Introducing Jamun App Framework - grwongku
http://www.jamunapp.org

======
grwongku
Jamun is an open source (Apache Software License 2.0) Server and Frontend
Framework for the Web Designer (and also Java Programmer),HTML5, and
Javascript developer, to quickly create CRUD Apps for Database, Cloud, Mobile,
and Web Services. Confused by MVC, REST, SQL, noSQL, and other programming
jargon? The Problem with too many frameworks - they all try to do (promise)
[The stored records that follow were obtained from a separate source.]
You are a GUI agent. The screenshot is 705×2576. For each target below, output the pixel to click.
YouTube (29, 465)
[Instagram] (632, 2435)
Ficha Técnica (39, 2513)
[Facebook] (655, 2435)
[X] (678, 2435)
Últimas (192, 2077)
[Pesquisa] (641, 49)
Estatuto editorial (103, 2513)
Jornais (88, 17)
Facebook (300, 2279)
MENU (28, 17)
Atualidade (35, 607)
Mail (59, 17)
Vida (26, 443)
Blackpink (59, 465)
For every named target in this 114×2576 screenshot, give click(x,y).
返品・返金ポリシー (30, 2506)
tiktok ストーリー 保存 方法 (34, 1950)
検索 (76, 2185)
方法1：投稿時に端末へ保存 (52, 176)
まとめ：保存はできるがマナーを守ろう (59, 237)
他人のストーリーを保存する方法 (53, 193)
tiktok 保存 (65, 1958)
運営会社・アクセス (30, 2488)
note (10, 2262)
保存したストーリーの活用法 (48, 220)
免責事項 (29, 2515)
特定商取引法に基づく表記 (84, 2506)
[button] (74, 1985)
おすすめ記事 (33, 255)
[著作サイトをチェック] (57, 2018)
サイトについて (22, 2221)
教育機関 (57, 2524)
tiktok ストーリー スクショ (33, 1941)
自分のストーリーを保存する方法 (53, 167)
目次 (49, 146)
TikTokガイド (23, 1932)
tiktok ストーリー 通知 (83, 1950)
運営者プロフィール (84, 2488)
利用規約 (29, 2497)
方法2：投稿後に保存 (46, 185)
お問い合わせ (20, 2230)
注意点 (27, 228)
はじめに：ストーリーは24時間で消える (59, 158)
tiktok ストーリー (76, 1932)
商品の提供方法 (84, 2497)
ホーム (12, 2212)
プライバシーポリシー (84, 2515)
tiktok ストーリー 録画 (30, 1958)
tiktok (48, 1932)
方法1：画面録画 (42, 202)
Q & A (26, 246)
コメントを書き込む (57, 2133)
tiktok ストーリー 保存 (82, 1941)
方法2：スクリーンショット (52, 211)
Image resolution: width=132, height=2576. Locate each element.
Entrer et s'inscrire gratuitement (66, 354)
too much. Thus creating too many unnecessary complexities. Jamun was designed
for the rest of us. Jamun abstracts all of the above so you can really
concentrate on what you do best - CREATE cool Cloud-ready apps. Create backend
without any code. Jamun makes the server as dumb as possible (from a frontend
perspective) - by putting most presentation logic on client, without
compromising integrity and security on the backend server. Jamun minimize
unnecessary back-and-forth traffic between server and client. With the advent
of client based apps like HTML5, many security issues have arose, e.g. client
spoofing. Jamun allays those concerns without any programming via field level
security. Some of the highlights of the features of Jamun: Zero or no server
code. Server-side JavaScript and Java. Clear separation of concerns between
client and server - that is the server is 100% Web Services API and therefore
there is no exclusive View binding. One can use the same backend resource for
multiple frontends or apps. The server is client agnostic. Abstraction to the
underlying frontend. This means less client side code changes in the event of
a frontend change. Scalable - Event-driven - Non-blocking architecture.
Single-page client model. Easy App Deploy and Update with App Manager GUI.
Designed from the ground-up for Cloud environments. Coding is fun once again!